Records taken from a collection

-*-*-

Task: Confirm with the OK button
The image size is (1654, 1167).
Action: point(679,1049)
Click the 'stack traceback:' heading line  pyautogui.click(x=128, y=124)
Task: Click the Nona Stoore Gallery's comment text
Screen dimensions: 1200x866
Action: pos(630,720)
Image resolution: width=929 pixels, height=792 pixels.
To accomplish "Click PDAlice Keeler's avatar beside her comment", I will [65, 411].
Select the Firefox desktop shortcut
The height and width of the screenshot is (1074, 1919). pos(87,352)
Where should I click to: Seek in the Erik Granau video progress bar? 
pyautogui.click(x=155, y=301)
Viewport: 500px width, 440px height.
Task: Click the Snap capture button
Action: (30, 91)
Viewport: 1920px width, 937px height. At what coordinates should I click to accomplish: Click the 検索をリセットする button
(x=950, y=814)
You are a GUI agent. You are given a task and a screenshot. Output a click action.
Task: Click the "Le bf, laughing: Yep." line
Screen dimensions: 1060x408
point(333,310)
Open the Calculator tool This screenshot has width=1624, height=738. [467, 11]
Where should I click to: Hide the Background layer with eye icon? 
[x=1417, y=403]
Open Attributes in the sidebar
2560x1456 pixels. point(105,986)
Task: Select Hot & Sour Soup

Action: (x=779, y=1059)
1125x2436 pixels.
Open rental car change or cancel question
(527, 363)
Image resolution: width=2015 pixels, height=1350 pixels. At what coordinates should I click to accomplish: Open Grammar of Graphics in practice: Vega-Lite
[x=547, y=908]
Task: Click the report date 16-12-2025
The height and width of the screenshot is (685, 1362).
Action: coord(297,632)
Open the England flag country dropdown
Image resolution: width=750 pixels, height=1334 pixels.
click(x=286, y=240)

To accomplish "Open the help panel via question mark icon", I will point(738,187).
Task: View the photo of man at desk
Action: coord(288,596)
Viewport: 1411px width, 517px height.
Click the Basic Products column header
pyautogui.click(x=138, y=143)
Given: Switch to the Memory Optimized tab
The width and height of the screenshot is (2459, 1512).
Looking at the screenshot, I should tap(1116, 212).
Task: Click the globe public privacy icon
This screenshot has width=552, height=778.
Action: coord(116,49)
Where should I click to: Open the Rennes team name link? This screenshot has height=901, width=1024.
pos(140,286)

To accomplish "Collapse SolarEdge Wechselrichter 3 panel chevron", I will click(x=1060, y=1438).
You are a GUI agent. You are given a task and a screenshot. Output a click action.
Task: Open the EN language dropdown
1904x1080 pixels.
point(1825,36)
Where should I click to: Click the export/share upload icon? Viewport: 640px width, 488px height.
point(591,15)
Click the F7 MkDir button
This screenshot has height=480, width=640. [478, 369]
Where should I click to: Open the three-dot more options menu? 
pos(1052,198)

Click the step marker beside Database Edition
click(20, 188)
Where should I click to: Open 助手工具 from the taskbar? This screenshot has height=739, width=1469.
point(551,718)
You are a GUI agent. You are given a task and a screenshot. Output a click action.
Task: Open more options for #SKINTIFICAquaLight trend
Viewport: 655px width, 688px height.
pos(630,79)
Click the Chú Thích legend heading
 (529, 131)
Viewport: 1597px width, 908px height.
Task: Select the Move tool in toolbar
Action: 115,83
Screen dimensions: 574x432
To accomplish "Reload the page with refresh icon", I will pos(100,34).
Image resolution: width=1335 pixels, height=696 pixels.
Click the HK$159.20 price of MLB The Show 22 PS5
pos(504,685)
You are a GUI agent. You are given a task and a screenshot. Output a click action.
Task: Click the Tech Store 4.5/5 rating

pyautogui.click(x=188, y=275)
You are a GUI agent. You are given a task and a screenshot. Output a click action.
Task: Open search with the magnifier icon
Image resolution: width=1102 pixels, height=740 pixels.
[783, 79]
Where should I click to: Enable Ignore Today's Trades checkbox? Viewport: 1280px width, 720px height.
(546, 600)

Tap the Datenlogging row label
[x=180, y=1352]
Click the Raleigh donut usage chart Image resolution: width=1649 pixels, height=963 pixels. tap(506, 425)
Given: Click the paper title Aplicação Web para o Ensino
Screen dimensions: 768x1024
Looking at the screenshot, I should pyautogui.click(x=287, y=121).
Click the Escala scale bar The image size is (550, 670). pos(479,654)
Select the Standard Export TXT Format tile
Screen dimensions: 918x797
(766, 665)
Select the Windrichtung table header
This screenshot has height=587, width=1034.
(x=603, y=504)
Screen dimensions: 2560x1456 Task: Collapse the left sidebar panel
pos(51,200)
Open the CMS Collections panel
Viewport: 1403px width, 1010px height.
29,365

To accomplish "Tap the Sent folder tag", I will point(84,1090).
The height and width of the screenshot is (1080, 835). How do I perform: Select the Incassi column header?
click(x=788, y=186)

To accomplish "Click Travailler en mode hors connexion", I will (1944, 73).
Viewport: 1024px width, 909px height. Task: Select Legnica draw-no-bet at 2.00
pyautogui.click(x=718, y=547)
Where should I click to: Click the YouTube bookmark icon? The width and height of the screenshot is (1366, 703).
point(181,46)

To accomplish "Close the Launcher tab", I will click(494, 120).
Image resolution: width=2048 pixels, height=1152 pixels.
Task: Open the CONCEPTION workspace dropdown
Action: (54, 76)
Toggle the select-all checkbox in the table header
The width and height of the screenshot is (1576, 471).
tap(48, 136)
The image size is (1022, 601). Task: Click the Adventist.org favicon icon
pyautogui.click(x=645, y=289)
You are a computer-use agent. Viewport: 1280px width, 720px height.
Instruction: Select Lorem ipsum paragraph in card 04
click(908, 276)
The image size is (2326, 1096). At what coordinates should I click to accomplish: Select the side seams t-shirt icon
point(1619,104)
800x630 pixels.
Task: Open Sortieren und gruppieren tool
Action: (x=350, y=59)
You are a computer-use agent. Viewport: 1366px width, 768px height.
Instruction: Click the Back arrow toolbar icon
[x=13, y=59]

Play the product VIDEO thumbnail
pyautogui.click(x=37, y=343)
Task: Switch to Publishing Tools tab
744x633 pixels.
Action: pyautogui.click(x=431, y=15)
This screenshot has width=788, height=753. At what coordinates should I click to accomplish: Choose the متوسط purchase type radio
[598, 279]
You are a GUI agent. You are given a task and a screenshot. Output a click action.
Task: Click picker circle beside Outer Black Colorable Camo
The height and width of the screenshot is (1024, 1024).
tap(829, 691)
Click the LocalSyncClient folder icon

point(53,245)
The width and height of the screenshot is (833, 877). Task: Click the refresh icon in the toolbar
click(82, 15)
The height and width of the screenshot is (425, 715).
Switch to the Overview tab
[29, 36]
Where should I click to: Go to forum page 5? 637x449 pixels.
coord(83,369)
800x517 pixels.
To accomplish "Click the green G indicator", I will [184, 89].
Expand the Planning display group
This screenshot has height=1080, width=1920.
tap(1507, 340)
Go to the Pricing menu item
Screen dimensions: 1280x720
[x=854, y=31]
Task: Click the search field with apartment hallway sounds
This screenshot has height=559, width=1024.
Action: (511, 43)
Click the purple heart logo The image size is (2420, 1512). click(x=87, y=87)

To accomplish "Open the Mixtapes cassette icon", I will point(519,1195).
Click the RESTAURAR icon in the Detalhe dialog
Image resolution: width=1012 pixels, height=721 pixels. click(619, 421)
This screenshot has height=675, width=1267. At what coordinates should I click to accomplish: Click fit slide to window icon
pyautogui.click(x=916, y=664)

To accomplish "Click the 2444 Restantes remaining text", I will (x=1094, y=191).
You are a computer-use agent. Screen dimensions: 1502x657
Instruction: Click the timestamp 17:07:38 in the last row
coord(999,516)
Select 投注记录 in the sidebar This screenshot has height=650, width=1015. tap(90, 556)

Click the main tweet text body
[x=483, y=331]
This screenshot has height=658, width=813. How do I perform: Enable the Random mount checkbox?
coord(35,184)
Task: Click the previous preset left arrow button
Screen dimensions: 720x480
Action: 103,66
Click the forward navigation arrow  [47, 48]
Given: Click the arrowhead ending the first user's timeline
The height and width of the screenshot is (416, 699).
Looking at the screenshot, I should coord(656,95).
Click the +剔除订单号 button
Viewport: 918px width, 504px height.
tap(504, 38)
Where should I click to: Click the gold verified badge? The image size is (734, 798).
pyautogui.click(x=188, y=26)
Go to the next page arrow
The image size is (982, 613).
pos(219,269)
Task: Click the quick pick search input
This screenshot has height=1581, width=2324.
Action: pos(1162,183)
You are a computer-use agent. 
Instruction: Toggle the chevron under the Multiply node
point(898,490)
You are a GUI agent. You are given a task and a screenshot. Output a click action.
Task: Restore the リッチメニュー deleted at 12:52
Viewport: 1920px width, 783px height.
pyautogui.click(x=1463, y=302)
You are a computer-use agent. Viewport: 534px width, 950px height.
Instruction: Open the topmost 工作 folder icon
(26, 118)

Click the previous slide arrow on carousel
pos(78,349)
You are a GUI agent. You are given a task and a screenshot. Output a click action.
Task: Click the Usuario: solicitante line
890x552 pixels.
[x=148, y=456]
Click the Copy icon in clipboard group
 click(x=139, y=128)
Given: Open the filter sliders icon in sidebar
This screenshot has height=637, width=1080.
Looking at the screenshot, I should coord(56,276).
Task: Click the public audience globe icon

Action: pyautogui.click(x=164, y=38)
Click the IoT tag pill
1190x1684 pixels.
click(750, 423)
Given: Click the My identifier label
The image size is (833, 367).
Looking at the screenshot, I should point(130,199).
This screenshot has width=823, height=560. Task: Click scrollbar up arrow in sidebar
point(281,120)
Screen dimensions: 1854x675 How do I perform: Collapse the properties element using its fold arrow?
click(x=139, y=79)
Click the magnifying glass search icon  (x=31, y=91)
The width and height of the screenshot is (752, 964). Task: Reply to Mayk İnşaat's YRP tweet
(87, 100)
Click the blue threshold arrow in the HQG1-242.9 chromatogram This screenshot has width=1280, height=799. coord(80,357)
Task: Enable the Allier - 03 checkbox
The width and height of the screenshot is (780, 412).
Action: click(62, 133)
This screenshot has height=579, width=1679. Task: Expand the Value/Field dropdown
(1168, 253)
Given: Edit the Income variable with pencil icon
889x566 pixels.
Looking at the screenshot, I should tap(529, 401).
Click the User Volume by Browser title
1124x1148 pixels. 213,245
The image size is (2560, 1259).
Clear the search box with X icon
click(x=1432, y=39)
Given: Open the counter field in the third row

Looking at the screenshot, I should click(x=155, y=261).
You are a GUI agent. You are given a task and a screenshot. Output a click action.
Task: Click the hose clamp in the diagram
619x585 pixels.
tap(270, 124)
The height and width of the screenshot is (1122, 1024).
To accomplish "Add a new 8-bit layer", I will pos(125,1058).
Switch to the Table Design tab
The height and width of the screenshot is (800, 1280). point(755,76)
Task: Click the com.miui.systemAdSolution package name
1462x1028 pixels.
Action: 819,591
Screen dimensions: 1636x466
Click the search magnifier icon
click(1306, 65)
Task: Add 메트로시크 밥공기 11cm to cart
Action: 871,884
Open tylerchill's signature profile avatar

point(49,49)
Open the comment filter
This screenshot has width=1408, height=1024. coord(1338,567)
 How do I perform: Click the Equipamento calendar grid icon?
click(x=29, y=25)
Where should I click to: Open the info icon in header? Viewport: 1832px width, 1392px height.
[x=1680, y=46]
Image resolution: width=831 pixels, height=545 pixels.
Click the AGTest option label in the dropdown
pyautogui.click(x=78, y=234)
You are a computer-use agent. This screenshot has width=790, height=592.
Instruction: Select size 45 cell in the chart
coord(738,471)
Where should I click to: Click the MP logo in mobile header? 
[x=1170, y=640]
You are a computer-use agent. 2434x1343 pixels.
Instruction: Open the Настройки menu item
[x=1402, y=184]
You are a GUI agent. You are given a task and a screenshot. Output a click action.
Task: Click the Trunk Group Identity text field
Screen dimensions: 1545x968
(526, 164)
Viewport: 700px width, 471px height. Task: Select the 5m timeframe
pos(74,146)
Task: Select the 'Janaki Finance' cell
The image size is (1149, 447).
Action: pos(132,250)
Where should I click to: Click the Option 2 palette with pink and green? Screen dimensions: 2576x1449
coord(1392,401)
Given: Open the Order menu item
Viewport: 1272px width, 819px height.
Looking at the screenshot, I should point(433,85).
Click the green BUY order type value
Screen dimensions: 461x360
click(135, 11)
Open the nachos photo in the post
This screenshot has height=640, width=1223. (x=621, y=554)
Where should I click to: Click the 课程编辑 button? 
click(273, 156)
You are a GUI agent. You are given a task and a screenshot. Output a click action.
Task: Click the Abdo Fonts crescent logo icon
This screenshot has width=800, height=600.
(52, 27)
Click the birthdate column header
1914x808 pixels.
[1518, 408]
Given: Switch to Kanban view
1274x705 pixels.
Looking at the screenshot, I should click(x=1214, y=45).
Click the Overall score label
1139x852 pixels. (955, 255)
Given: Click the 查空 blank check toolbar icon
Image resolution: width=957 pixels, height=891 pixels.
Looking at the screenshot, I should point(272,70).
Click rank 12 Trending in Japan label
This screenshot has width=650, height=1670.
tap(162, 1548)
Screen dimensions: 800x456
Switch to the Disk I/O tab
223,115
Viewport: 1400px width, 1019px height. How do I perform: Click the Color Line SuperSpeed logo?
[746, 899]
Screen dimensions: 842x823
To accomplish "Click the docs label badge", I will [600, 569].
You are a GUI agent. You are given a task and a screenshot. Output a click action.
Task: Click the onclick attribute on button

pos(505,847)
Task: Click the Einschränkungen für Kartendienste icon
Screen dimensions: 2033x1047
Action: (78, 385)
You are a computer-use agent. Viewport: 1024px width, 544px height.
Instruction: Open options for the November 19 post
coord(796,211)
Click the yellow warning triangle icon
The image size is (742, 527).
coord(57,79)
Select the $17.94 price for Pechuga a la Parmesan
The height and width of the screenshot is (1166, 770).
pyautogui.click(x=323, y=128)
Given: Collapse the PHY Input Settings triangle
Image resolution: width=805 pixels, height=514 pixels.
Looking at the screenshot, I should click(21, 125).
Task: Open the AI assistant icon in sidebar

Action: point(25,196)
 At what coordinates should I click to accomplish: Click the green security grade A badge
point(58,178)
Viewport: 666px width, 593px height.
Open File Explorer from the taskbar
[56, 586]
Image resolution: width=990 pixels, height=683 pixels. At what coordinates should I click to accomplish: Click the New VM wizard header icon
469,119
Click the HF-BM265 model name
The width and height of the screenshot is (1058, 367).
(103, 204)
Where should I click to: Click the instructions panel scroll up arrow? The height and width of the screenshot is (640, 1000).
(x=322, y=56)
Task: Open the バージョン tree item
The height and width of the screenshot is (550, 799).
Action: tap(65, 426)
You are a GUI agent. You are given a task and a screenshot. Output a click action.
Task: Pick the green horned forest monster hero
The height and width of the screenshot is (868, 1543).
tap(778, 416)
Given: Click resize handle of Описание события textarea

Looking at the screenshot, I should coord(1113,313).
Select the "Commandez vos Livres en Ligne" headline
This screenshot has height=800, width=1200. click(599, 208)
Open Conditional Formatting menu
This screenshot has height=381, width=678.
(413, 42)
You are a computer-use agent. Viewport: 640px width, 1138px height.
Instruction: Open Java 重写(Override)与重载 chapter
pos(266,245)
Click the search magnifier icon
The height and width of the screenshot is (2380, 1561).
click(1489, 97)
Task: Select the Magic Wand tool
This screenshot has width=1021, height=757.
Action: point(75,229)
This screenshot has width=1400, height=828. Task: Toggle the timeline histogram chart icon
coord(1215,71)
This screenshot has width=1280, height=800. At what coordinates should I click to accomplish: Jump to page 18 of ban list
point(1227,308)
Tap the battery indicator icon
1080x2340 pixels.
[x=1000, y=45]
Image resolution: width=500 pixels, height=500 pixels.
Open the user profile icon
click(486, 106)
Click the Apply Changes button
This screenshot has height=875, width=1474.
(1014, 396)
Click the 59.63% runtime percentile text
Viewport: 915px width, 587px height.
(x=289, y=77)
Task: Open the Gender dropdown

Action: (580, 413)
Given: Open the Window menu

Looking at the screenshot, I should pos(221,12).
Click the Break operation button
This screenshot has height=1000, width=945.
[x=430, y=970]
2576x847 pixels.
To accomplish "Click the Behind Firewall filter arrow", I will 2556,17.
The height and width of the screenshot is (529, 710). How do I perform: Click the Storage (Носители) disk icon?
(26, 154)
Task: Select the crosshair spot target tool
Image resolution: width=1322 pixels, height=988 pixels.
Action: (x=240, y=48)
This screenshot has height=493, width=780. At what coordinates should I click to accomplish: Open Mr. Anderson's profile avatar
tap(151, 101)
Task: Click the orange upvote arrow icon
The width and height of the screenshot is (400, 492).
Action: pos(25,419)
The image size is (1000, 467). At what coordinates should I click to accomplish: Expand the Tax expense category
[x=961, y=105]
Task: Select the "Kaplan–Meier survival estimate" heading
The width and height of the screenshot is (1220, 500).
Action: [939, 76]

-*-*-

Duplicate the records above without any change, covering everything from the line containing "Switch to the Table Design tab" down to the line containing "click(x=29, y=25)".

EXERCISE RESULT
Switch to the Table Design tab
The height and width of the screenshot is (800, 1280). point(755,76)
Task: Click the com.miui.systemAdSolution package name
1462x1028 pixels.
Action: 819,591
Screen dimensions: 1636x466
Click the search magnifier icon
click(1306, 65)
Task: Add 메트로시크 밥공기 11cm to cart
Action: 871,884
Open tylerchill's signature profile avatar

point(49,49)
Open the comment filter
This screenshot has width=1408, height=1024. coord(1338,567)
 How do I perform: Click the Equipamento calendar grid icon?
click(x=29, y=25)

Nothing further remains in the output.